* About this task *
Every line in the records below that holds the word "number" is to be copied.

╔══

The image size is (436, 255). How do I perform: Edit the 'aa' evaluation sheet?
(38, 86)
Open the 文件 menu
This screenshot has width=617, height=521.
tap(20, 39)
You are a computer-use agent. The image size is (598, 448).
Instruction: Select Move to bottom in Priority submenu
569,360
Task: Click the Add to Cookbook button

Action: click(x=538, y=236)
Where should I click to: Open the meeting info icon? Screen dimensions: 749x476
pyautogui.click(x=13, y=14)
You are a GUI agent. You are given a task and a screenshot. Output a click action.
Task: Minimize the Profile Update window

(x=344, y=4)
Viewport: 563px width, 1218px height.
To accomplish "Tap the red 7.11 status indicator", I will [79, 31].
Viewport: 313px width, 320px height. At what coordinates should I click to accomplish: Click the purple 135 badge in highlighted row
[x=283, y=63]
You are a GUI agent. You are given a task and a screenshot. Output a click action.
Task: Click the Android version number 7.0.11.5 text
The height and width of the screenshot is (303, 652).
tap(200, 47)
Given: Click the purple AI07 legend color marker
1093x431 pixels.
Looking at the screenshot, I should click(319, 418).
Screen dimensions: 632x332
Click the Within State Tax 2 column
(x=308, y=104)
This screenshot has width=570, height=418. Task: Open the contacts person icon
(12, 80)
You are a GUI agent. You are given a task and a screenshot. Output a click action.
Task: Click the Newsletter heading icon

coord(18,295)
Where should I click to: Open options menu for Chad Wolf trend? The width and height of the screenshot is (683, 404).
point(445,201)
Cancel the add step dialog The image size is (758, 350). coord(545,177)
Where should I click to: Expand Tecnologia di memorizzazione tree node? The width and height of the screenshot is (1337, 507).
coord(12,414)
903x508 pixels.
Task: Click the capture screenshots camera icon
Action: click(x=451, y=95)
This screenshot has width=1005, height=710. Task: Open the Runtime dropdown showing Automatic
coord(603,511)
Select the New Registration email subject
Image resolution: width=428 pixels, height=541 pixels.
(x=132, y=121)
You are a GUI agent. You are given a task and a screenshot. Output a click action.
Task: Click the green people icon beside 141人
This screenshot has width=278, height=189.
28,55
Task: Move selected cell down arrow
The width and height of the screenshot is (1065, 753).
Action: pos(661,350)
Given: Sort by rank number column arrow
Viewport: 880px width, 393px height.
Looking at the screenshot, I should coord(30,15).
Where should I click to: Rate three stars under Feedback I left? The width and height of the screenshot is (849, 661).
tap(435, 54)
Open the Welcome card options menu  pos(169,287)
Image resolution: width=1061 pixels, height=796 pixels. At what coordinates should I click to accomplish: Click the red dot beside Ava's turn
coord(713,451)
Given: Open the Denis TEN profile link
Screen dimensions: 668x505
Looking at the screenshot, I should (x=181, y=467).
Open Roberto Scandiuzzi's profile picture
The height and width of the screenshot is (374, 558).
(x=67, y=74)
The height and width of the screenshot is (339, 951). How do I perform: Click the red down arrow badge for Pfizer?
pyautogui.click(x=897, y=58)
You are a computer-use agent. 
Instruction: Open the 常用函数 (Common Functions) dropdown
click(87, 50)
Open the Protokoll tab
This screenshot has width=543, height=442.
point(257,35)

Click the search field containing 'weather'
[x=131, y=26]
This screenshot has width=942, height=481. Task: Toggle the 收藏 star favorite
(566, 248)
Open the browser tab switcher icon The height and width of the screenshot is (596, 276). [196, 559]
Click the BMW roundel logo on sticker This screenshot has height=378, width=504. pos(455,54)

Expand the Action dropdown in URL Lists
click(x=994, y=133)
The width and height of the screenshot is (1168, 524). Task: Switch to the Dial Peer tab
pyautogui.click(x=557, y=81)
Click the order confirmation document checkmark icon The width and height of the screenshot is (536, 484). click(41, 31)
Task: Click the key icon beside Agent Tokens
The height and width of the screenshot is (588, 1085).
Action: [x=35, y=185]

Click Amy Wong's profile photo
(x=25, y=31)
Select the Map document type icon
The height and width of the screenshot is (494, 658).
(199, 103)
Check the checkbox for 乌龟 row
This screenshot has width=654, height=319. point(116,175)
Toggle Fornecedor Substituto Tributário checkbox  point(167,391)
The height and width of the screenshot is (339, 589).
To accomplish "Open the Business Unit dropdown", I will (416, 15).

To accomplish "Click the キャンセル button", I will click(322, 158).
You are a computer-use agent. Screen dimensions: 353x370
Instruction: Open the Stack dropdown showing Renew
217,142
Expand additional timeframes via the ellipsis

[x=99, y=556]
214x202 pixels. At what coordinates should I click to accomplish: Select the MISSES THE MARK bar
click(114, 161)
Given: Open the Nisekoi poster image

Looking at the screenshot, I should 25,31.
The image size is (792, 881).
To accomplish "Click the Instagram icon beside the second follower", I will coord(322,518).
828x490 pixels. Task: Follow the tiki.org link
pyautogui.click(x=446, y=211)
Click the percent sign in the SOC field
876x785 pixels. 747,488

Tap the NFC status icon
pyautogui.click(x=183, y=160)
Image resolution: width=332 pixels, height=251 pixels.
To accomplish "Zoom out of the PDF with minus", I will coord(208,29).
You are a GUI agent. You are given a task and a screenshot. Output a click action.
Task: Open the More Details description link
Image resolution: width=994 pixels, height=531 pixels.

╚══

* Answer space *
Task: Click the Android version number 7.0.11.5 text
Given: Sort by rank number column arrow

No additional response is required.